ScotsGay
- Editor: Martin Walker (from 2006)
- Former editors: John Hein (1994–2006)
- Staff writers: Taylor Crockett Andi Watson David Jackson Stevie Harkin
- Frequency: Bi-monthly
- Founder: John Hein
- First issue: 1 December 1994; 31 years ago
- Country: Scotland, United Kingdom
- Based in: Edinburgh
- Language: English
- Website: scotsgay.co.uk

= ScotsGay =

Bi-monthly magazine published in Scotland for the lesbian, gay and bisexual community

ScotsGay was a bi-monthly magazine published in Scotland for the lesbian, gay and bisexual community. Although principally a "print first" publication, readers could access and download textfiles of all issues and (from 2005) PDF documents of the whole issues. The website is no longer active.

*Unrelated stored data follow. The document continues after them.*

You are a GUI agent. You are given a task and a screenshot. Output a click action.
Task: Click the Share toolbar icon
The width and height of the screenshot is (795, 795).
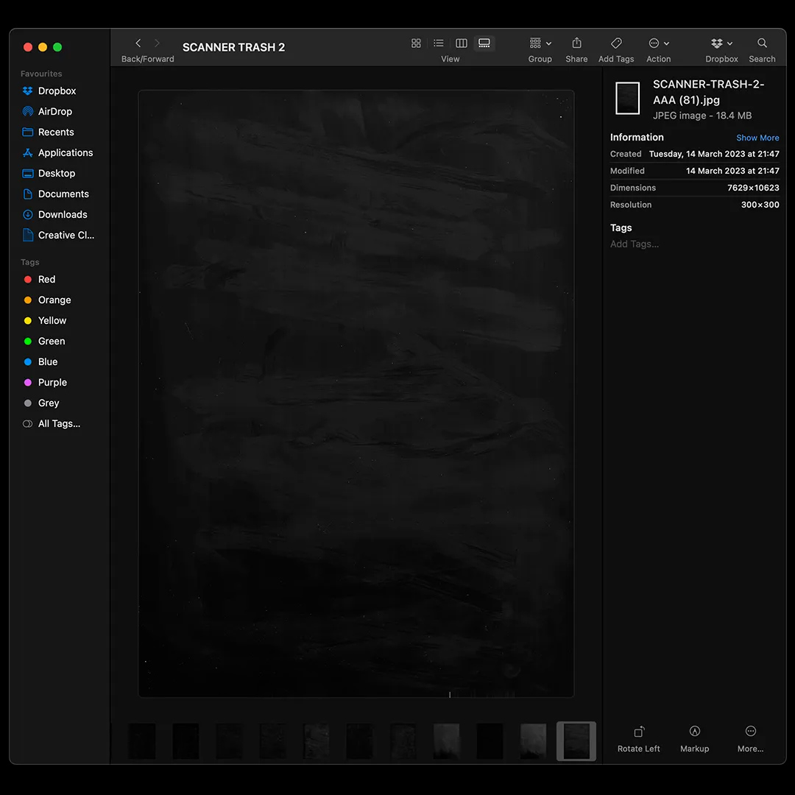pos(576,43)
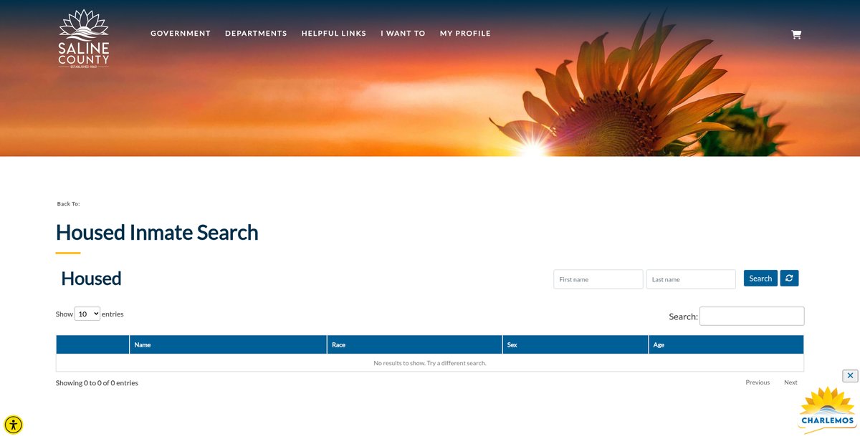Viewport: 860px width, 444px height.
Task: Sort table by Age column
Action: (725, 344)
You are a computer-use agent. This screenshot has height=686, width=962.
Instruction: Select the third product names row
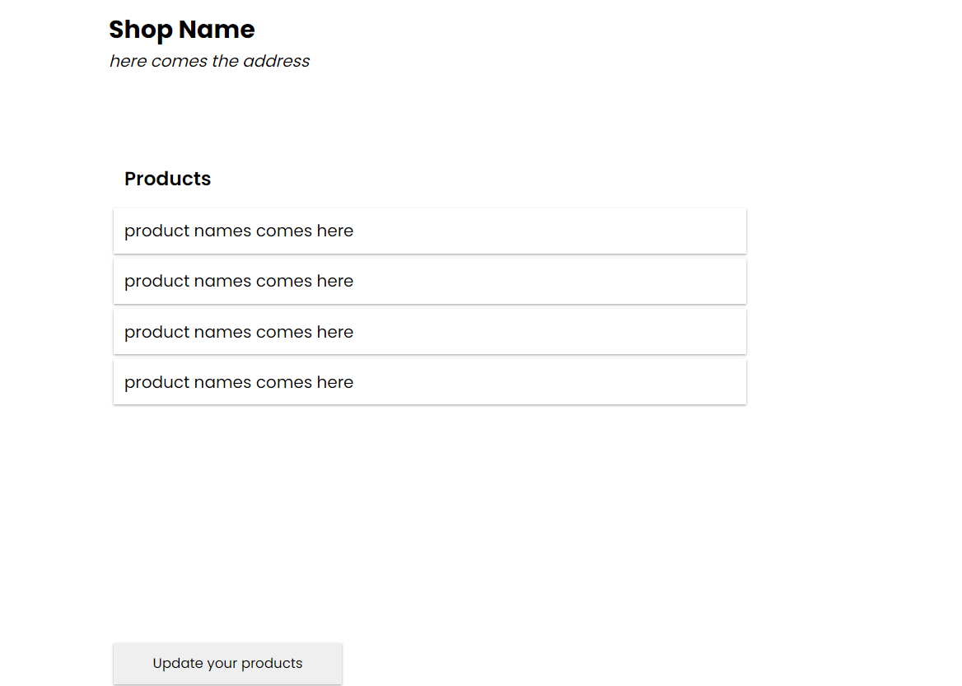pyautogui.click(x=429, y=332)
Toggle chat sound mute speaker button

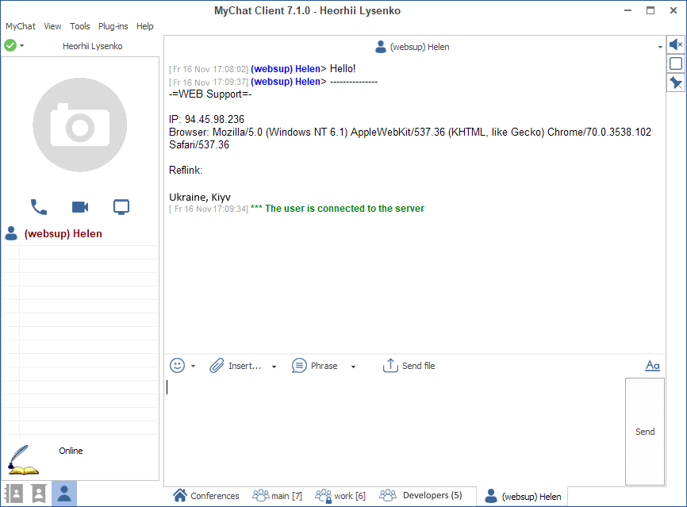676,45
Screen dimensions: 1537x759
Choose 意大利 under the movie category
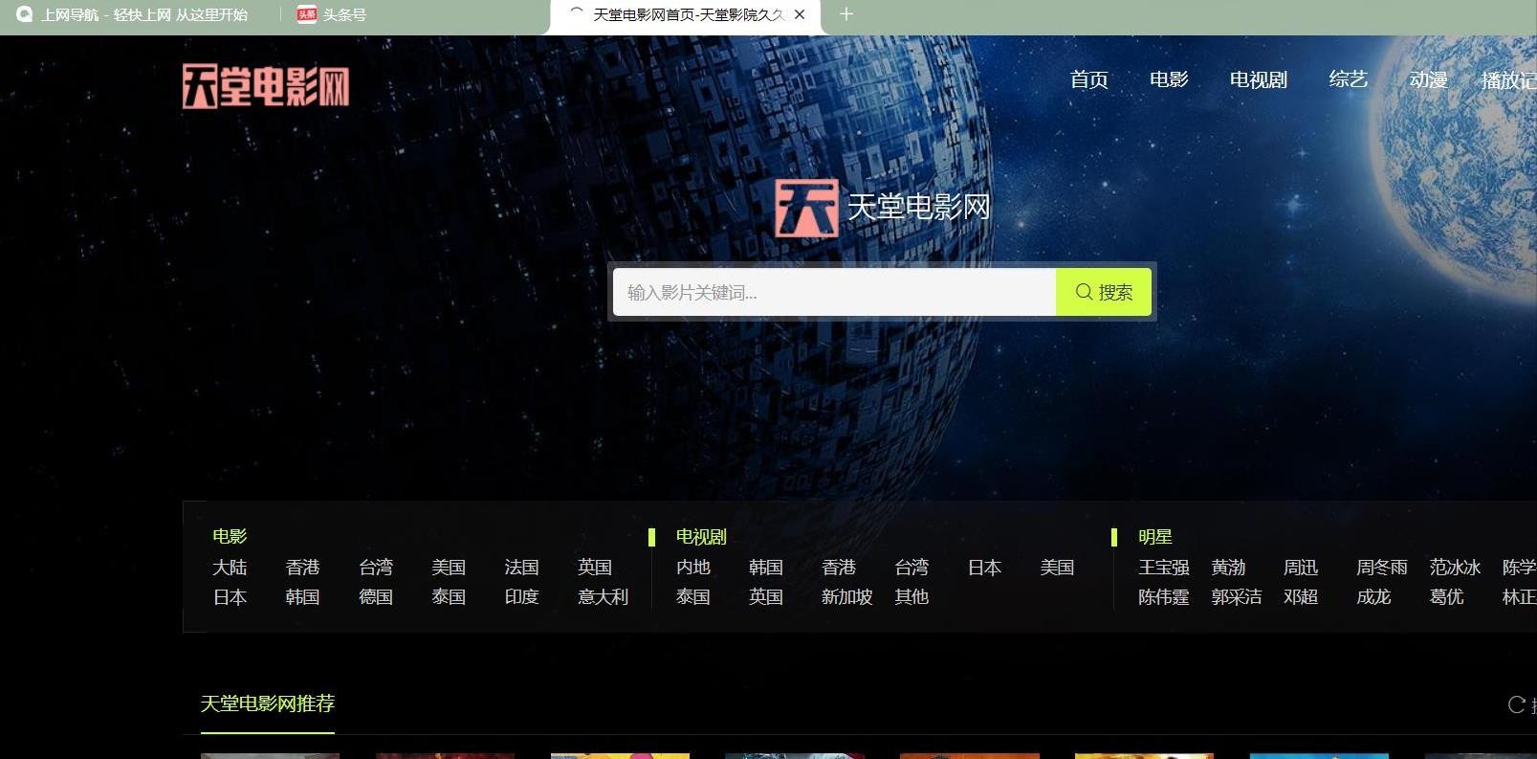pyautogui.click(x=603, y=597)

The magazine was launched by John Hein, a former editor of Gay Scotland, in December 1994. Hein remained editor and publisher until issue 69 (April 2006), after which Martin Walker became editor while Hein remained as publisher. By the time the final issue of ScotsGay was published in October 2016, Hein had reassumed the editorial role.

Issues of ScotsGay primarily featured ‘Scene’ reports by regular columnists from Scotland’s cities, as well as comprehensive listings of LGBT+ groups, venues, etc. Issues also carried advertising, which contributed to the magazine’s production and distribution costs; this ranged from specialist telephone lines to local “Scene” venues.

The magazine was put on hiatus in 2016/17 after John Hein suffered a minor stroke. The website was subsequently updated with promises of ScotsGay returning during the summer of 2017 but this did not happen.

In the summer of 2019, Taylor Crockett – previously responsible for the publication’s growing coverage of the Edinburgh Festival Fringe, was announced as the magazine’s new editor with a relaunch scheduled for April 2020. Again, the magazine did not appear.

John Hein died in December 2020. As of April 2026, there has been no indication of anyone attempting to relaunch ScotsGay as a print magazine. However, former contributor Brett Herriot successfully launched a website, ScotsGay Arts, to continue and expand on the print publication's arts coverage.